Below are the Vancouver Canucks' selections at the 2015 NHL entry draft, to be held on June 26–27, 2015, at the BB&T Center in Sunrise, Florida.

| Round | # | Player | Pos | Nationality | College/Junior/Club team (League) |
|---|---|---|---|---|---|
| 1 | 23 | Brock Boeser | RW | United States | Waterloo Black Hawks (USHL) |
| 3 | 66^{[a]} | Guillaume Brisebois | D | Canada | Acadie–Bathurst Titan (QMJHL) |
| 4 | 114 | Dmitry Zhukenov | C | Russia | Omskie Yastreby (MHL) |
| 5 | 144 | Carl Neill | D | Canada | Sherbrooke Phoenix (QMJHL) |
| 5 | 149^{[b]} | Adam Gaudette | C | United States | Cedar Rapids RoughRiders (USHL) |
| 6 | 174 | Lukas Jasek | RW | Czech Republic | Ocelari Trinec (Czech Extraliga) |
| 7 | 210^{[c]} | Tate Olson | D | Canada | Prince George Cougars (WHL) |

- Draft notes
- The Vancouver Canucks' second-round pick went to the Calgary Flames as the result of a trade on March 2, 2015, that sent Sven Baertschi to Vancouver in exchange for this pick.
- The Carolina Hurricanes' third-round pick went to the Vancouver Canucks as the result of a trade on June 27, 2015, that sent Eddie Lack to Carolina in exchange for a 2016 seventh-round pick and this pick.
- The Vancouver Canucks' third-round pick went to the Anaheim Ducks as the result of a trade on June 27, 2014, that sent Nick Bonino, Luca Sbisa and a first and third-round pick in 2014 to Vancouver in exchange for Ryan Kesler and this pick.
- The New York Rangers' fifth-round pick went to the Vancouver Canucks as the result of a trade on March 5, 2014, that sent Raphael Diaz to New York in exchange for this pick.
- The Vancouver Canucks' seventh-round pick went to the Minnesota Wild as the result of a trade on June 28, 2014, that sent a third-round pick in 2014 to Tampa Bay in exchange for a third-round pick in 2014 and this pick.
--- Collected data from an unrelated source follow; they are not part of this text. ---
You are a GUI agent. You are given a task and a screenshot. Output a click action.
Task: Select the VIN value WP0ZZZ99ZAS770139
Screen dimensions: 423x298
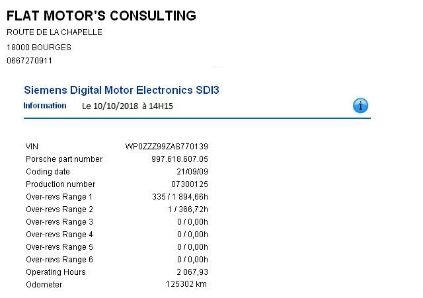pyautogui.click(x=167, y=147)
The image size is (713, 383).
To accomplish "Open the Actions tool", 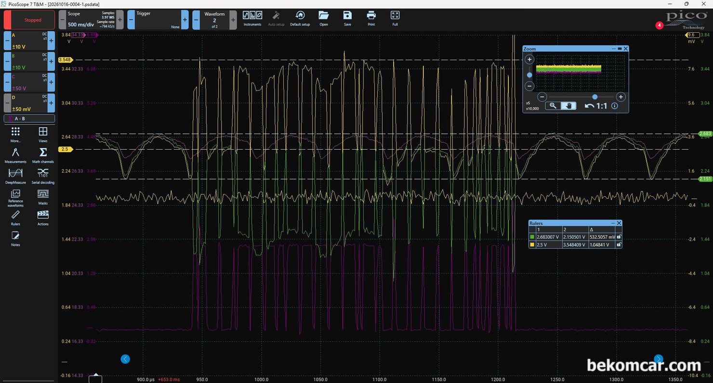I will 43,217.
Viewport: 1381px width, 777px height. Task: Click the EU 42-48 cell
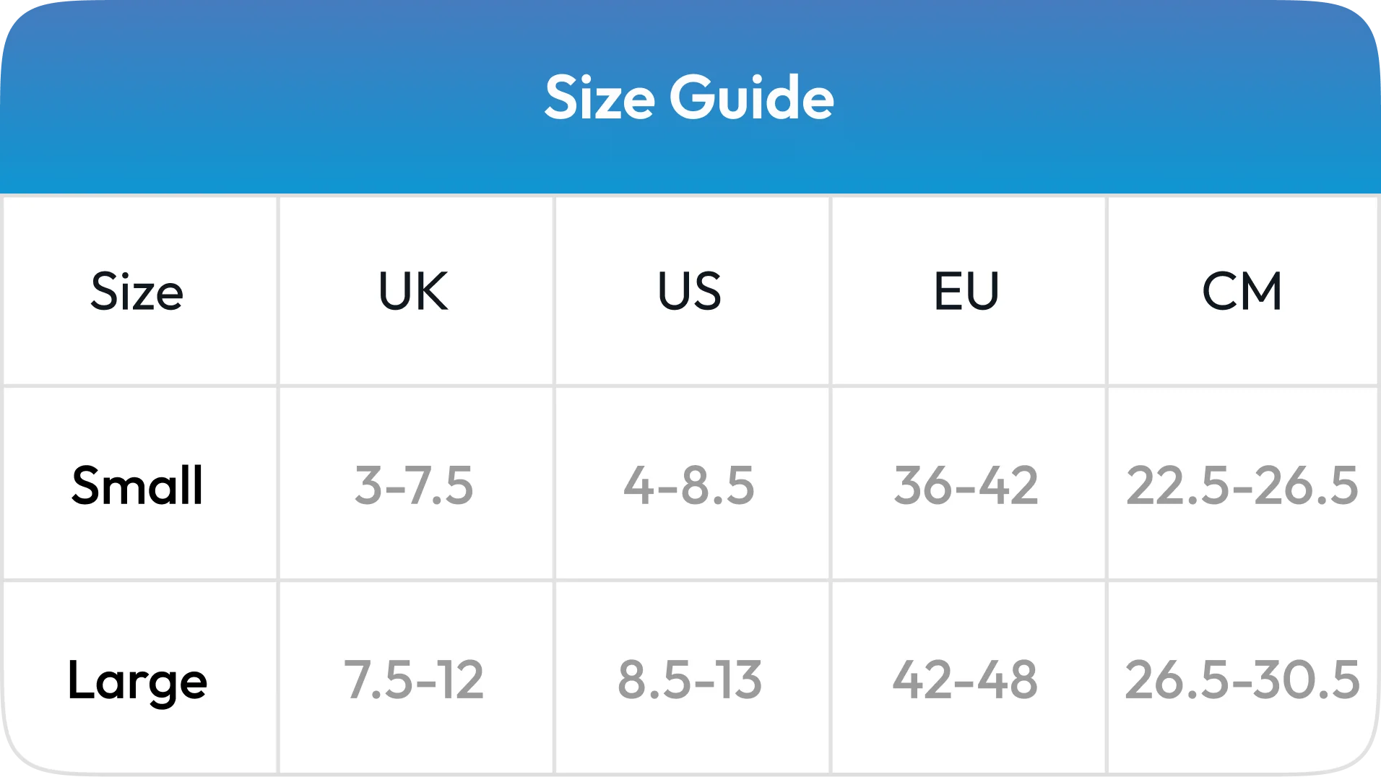[x=966, y=680]
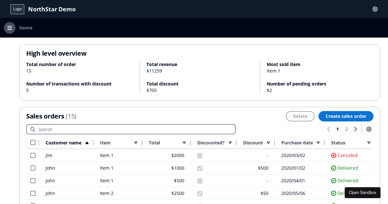This screenshot has height=204, width=388.
Task: Sort by Customer name using the ascending arrow
Action: (87, 142)
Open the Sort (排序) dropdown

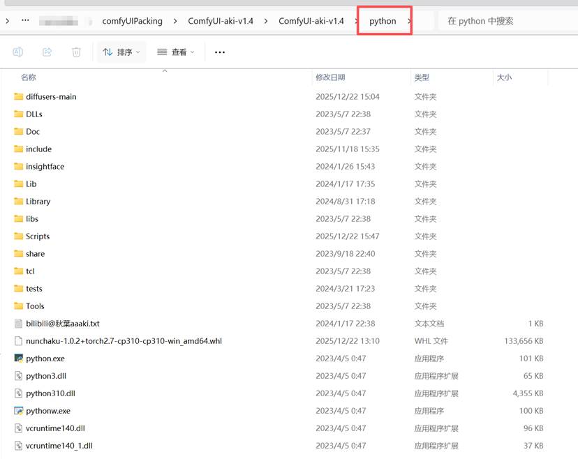(x=121, y=52)
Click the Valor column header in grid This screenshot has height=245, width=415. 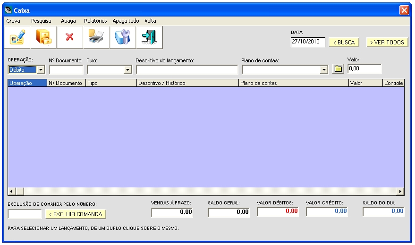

Tampa Bay previously acquired this pick as the result of a trade on June 27, 2014, that sent a second-round pick in 2014 to Vancouver in exchange for Jason Garrison, the rights to Jeff Costello and this pick.
- The San Jose Sharks' seventh-round pick (from New York Islanders via Tampa Bay Lightning) went to the Vancouver Canucks as the result of a trade on June 27, 2015, that sent Patrick McNally to San Jose in exchange for this pick.